L'escursione è iniziata in silenzio, con il sottoscritto preoccupato di regolare il passo e mascherare l'affanno iniziale,e i miei due compagni di avventura che ogni tanto si voltavano indietro,preoccupati e compassionevoli. Ma il silenzio è durato poco, e presto gli scherzi e le battute hanno alleviato gran parte della fatica. I tre sconosciuti erano diventati amici inseparabili, concentrati sulla meta ma pronti ad affrontare la salita con lo spirito giusto, con frequenti pause suggerite da bisogni fisiologici, dalla necessità di rifiatare, di fotografare un fiore o i compagni stravolti. La prima foto, goliardica, è stata di noi tre col pugno chiuso.
Il sodalizio si è interrotto a cinquanta minuti dal rifugio, quando le mie due guide hanno deciso di prendere una digressione passando su fantomatiche roccette e io ho proseguito da solo, seguendo i segniibianchi rossi sulle rocce, non immalinconico dalla solitudine quanto piuttosto sollevato dall'ansia di prestazione e libero di inciampare quando lo ritenessi opportuno.

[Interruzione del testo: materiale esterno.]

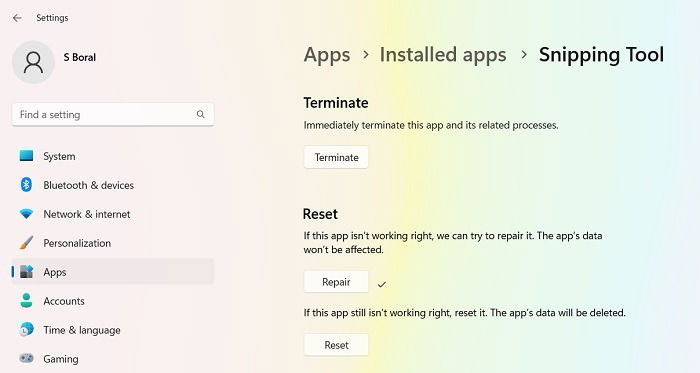700x373 pixels.
Task: Navigate to Apps breadcrumb
Action: [x=327, y=55]
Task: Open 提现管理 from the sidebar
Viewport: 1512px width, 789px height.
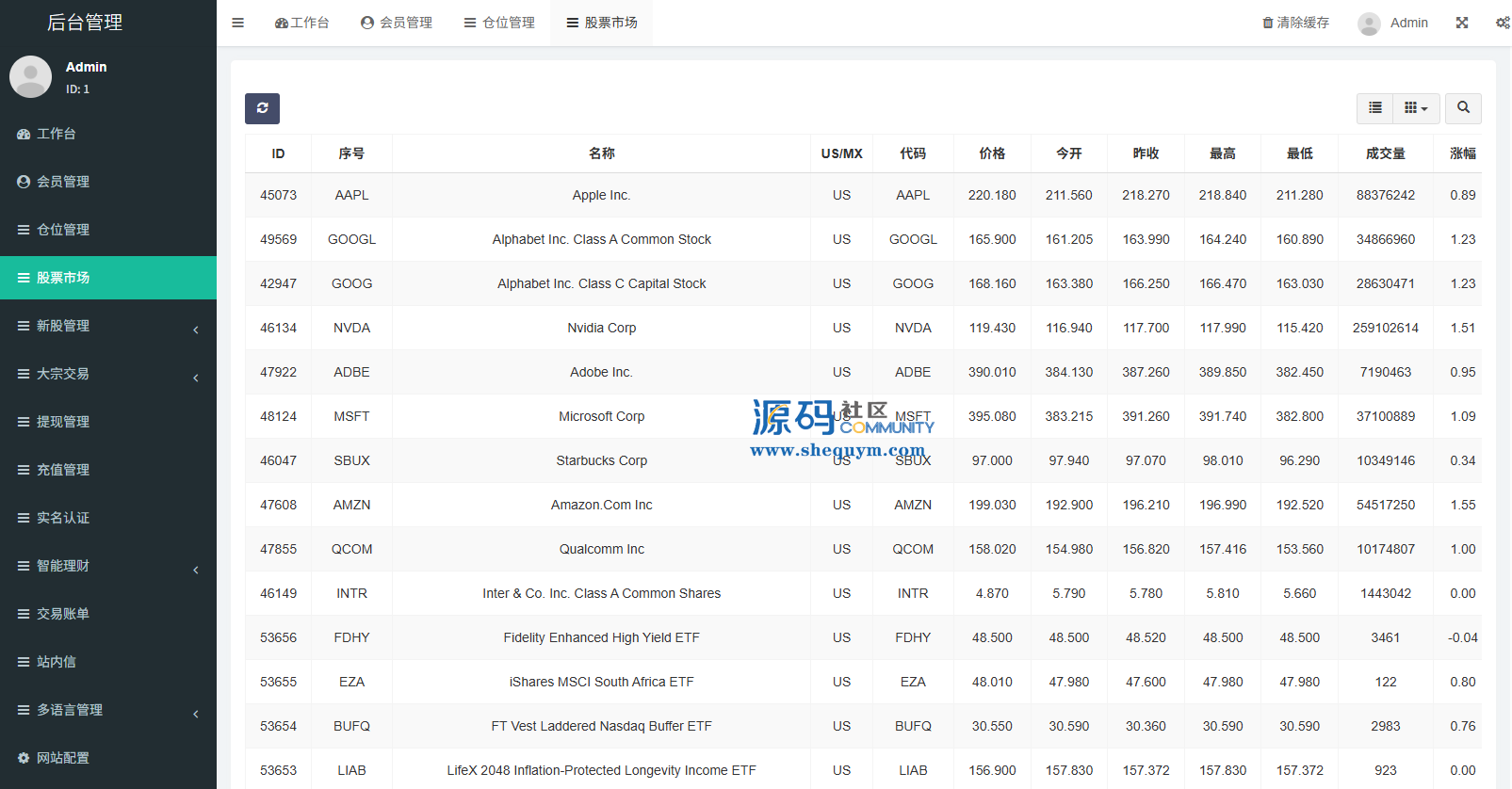Action: [x=63, y=422]
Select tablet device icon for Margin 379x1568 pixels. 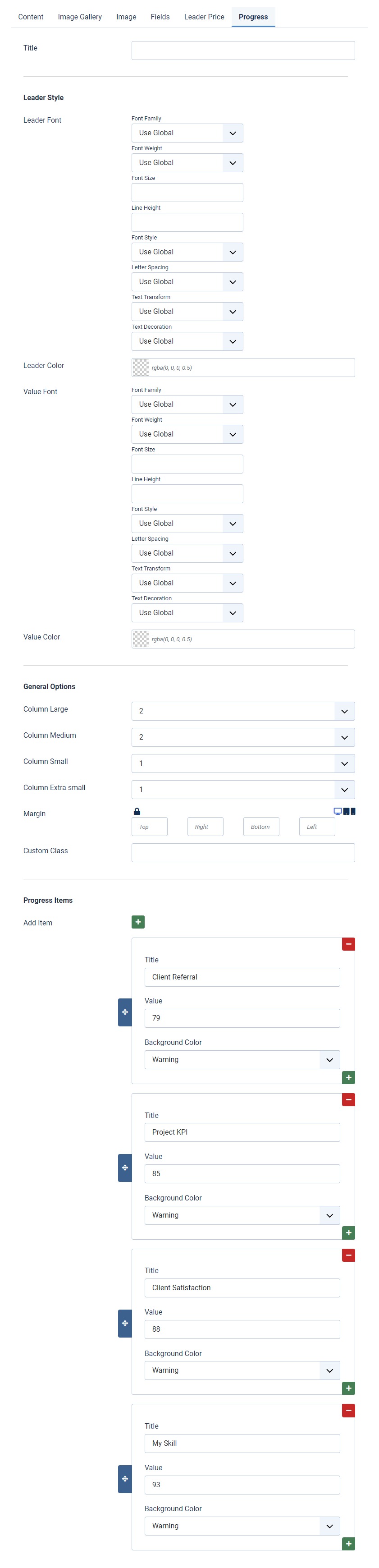346,811
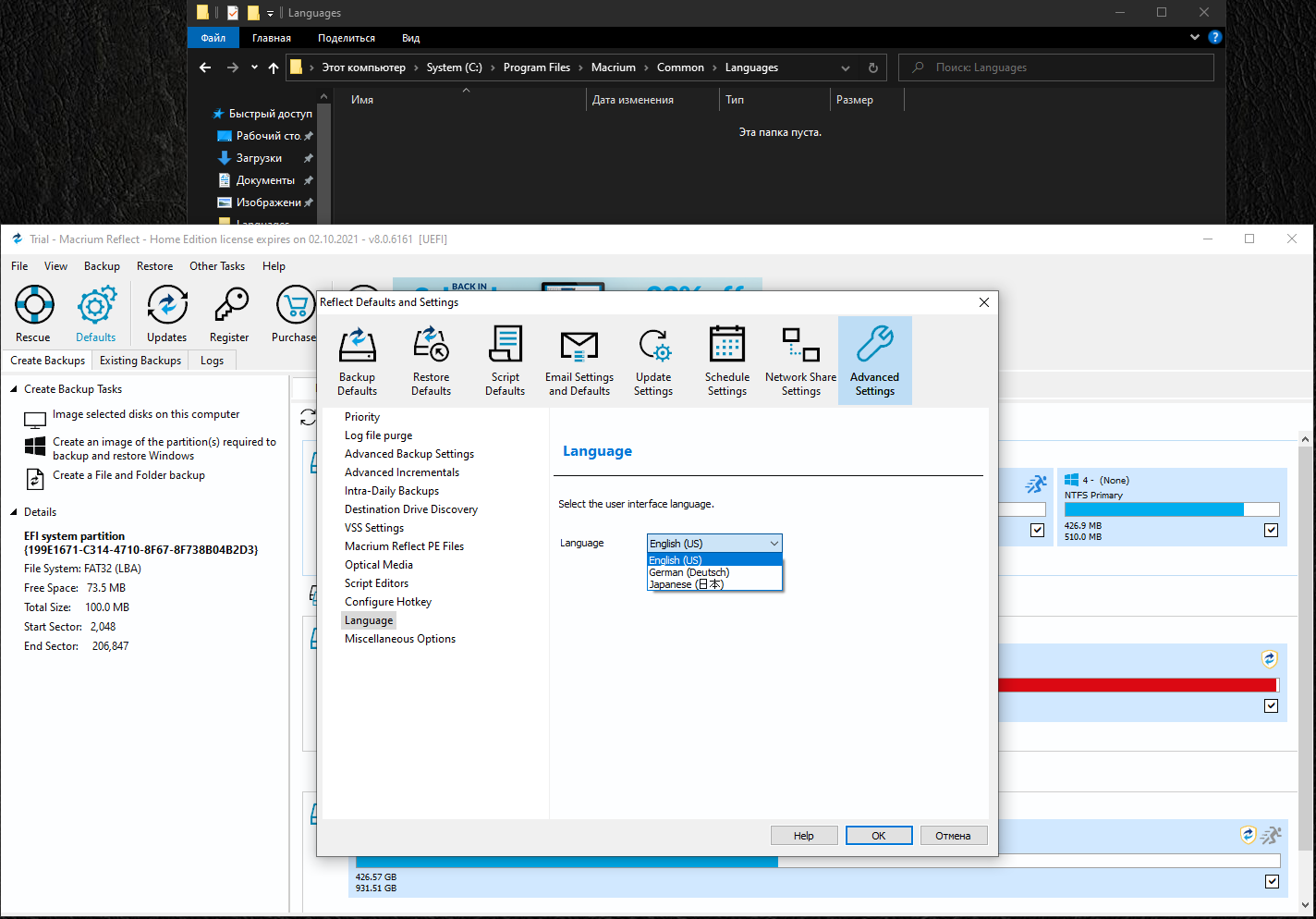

Alle undici e quindici ero in vista della meta,ma mi aspettava un ultimo sorpresone: un robusto cavo di acciaio aveva preso il posto del sentiero e il rifugio era scomparso alla mia vista. Il mio intuito infallibile mi ha suggerito che se volevo arrivare dovevo attaccarmi a quel cavo e così ho fatto. A forza di braccia, e di tanto in tanto puntando qualche piede a casaccio, mi sono issato in cima e ho varcato, glorioso e gocciolante, la soglia del rifugio.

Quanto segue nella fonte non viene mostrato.